# Shift Knob - Anyone change it, how to remove it?



## Tom (Nov 1, 2004)

Has anyone changed their shift knob? If so, with what?

I am thinking of changing mine with a ball like on my Z28. I think it will shorten the throws a bit.

Has anyone removed theirs? How is it held on? Does it screw on, or are there set screws?

TIA


----------



## cuspid (Dec 8, 2004)

Funny some of the guys with corvettes want GTO knobs. I like the retro look. Ecklers corvette catalog sells 68-69 knobs







Would look good on GTO's also.


----------



## TexasRealtor (Oct 4, 2004)

Is the shifter on the '05 Vette close ratio? Will it fit on a GTO. The one concern I have always had when deciding to buy one was the long throws on the GTO shifter.


----------



## Tom (Nov 1, 2004)

i just want to change the knob, not the whole shifter. a smaller knob makes teh radius of the throw shorter. 

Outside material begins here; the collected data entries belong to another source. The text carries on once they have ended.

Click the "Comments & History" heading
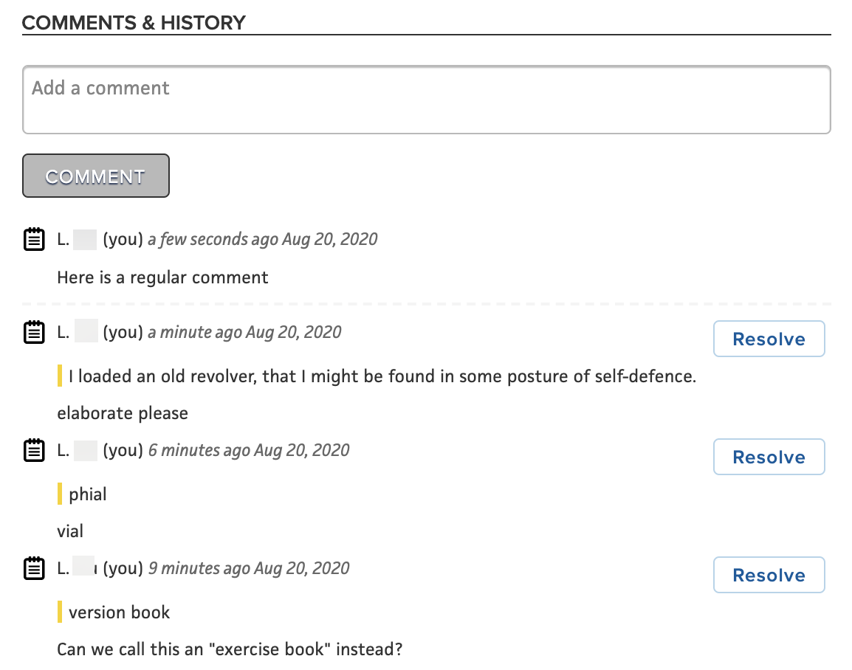The height and width of the screenshot is (670, 852). 134,23
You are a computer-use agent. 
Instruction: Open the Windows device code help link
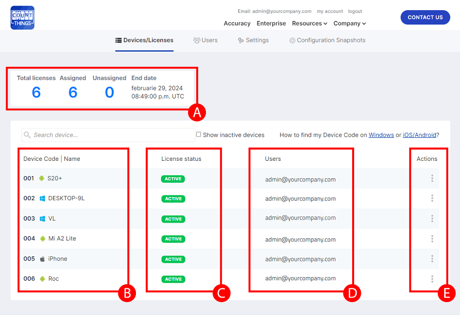(x=381, y=135)
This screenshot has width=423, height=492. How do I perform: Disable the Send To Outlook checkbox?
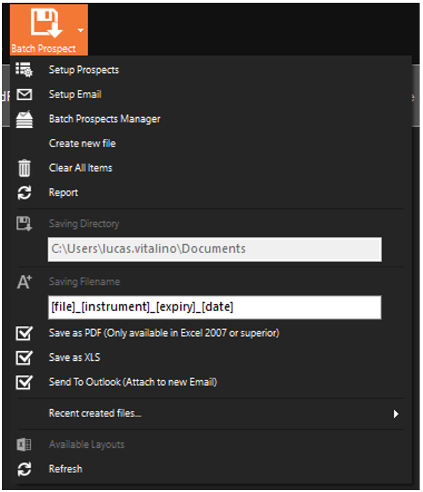tap(24, 382)
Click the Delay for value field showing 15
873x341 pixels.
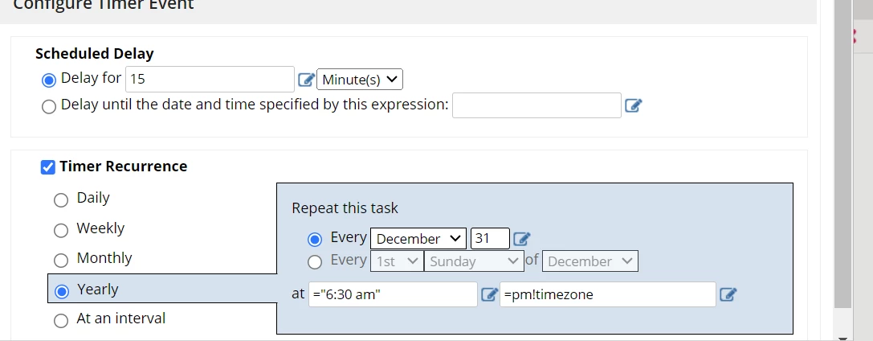coord(210,79)
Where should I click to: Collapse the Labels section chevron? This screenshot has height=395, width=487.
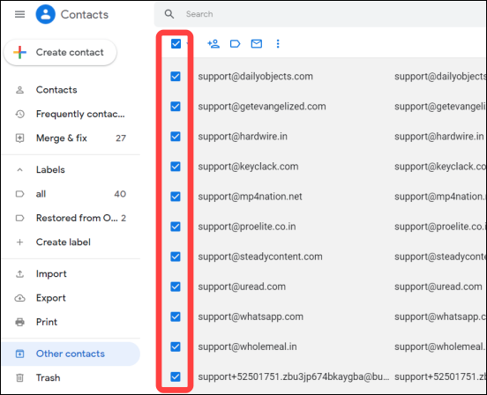pos(19,170)
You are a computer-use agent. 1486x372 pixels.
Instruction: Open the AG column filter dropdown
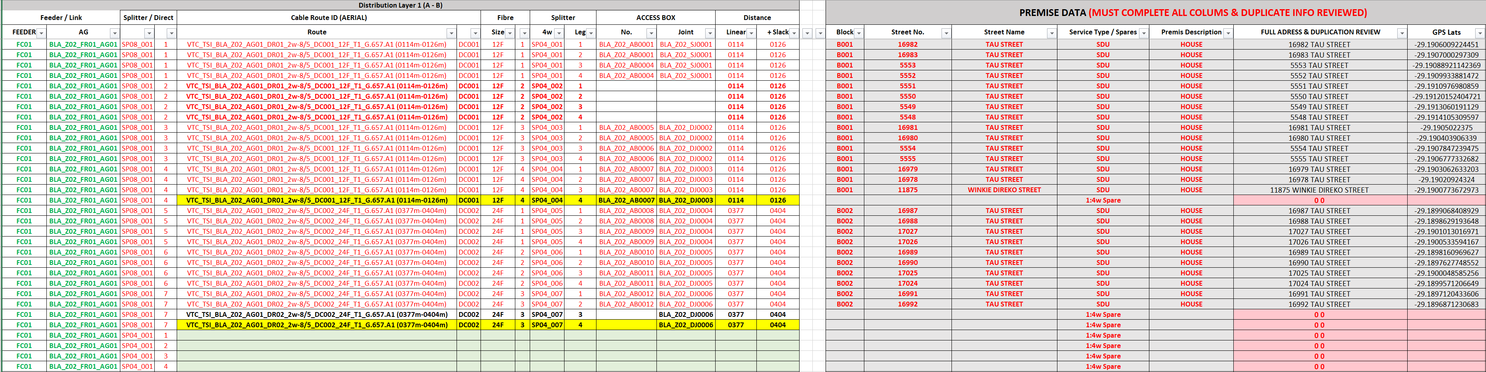(x=114, y=33)
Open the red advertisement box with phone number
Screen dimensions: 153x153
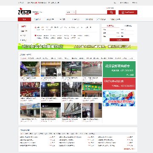tap(119, 84)
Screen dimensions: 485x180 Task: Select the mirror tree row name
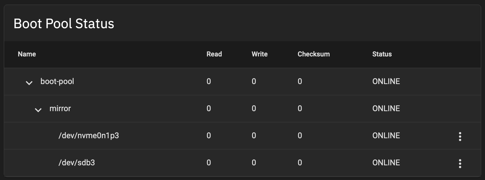coord(60,108)
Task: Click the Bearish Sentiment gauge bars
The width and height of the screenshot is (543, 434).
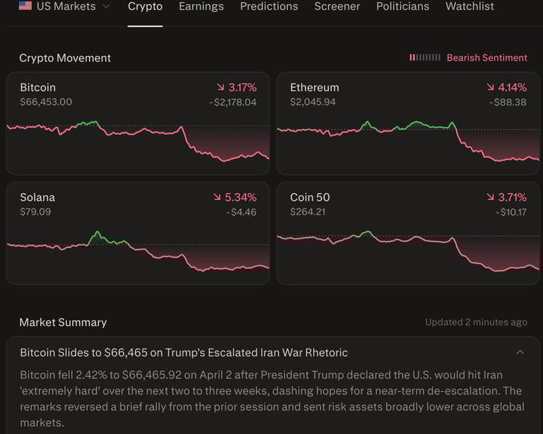Action: (425, 58)
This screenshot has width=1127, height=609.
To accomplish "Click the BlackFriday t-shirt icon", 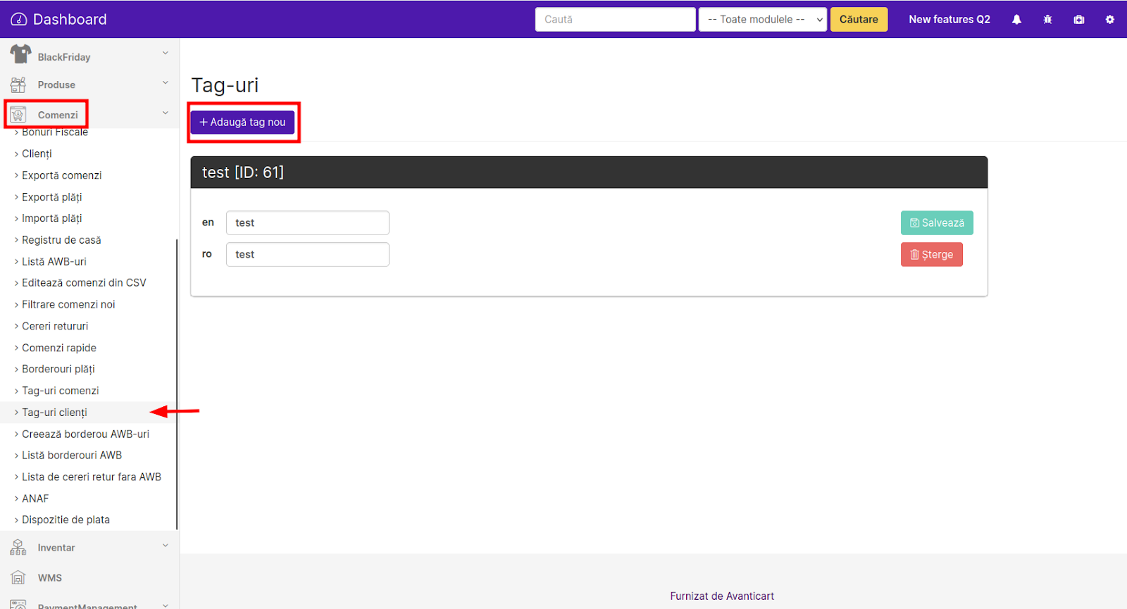I will tap(20, 54).
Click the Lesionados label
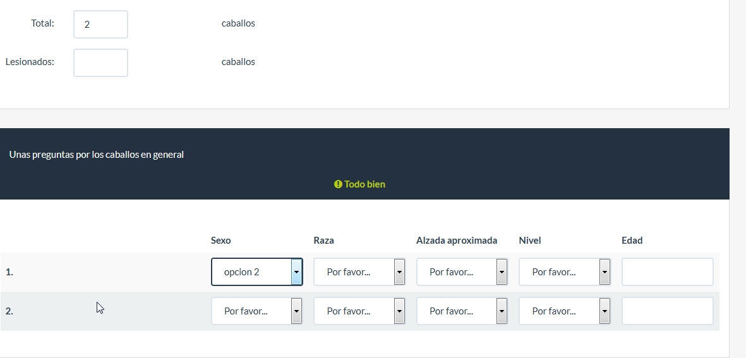Viewport: 746px width, 358px height. [30, 62]
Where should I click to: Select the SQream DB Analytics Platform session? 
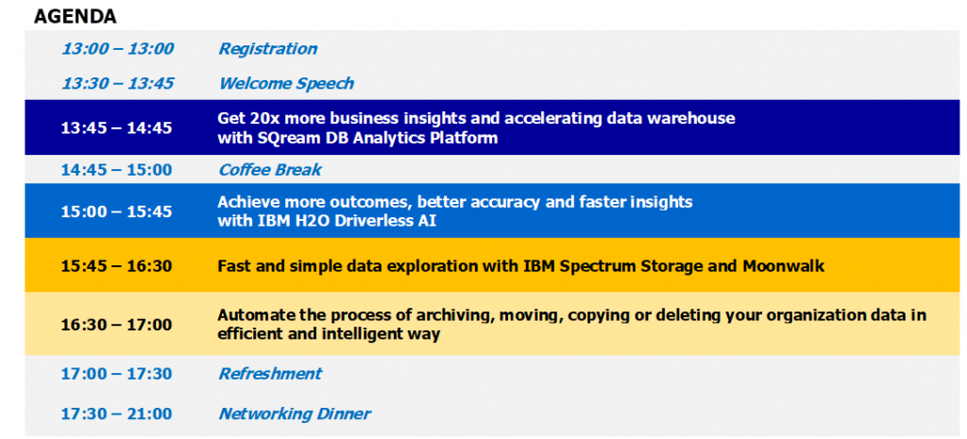(476, 127)
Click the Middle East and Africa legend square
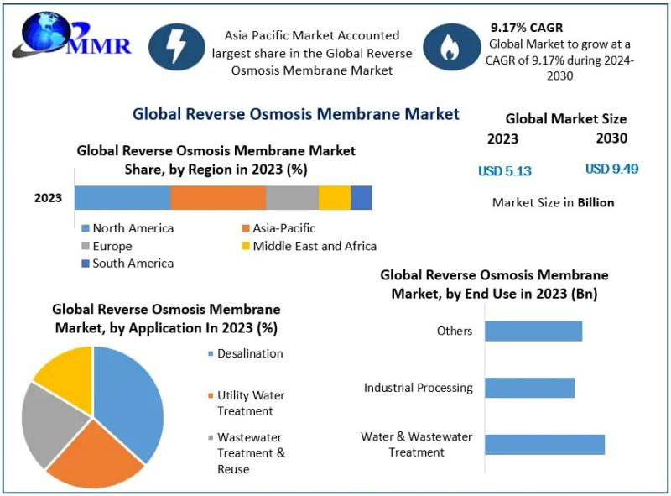This screenshot has height=496, width=671. click(245, 247)
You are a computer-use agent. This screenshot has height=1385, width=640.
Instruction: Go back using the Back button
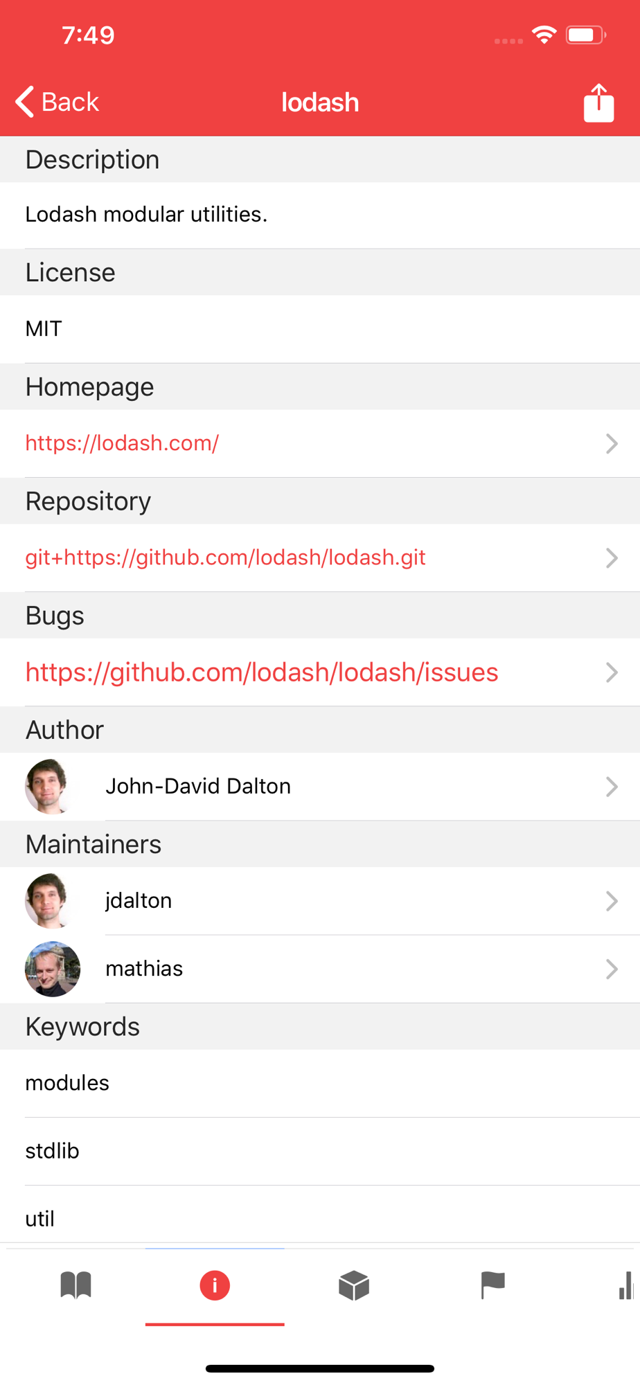[57, 102]
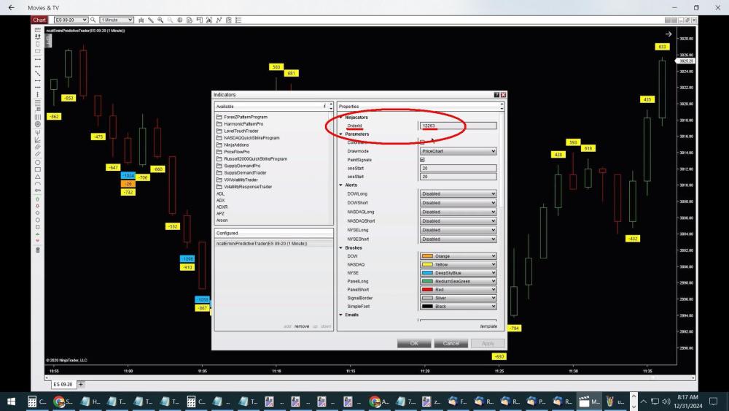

I dont want to rip the boot. is the knob screwed on, or held on with set screws?


----------



## cdb (Aug 3, 2004)

Tom,
The knob is not screwed on. It snaps on. I have not taken mine off but have read posts of others doing so. From the info I have read you need the same type of tool that you disconnect fuel or a/c lines with. You know, the quick disconnect lines. I think I remember a guy saying he bought a kit at auto zone or pep boys for QD lines, 1/2" size. Hope this helps. I have not touched mine so I do not speak from direct experience here, and I dont have a shop manual yet. Craig


----------



## Maximental (Oct 12, 2004)

*Shift knobs*

I have also wondered how hard it would be to swap out the shifter knob. I personally would like to put a "T-handle" on mine. I think that they provide a more solid feel, as you wrap your hand around them. I think they are also better for "Power Shifting." Just my opinion. 
But if the handle uses some kind of special connector, forget it, I guess I'll just have to wait and put a shifter kit in my car so I can use one, RATS!  

Maximental


----------



## Maximental (Oct 12, 2004)

*New shift knob*

I finally have my new shift knob installed the way I want it. It is a B&M "Hammerhead" T-handle. I love it. If you look @ my gallery, you can see how it will look until my shift kit comes in the mail.  Of course I will post more pics. then. :cheers 

Happy Motoring,
Maximental


----------



## gn&gto (Jan 15, 2005)

tom , i know of a web site you might be interested . i will pm it to you.


----------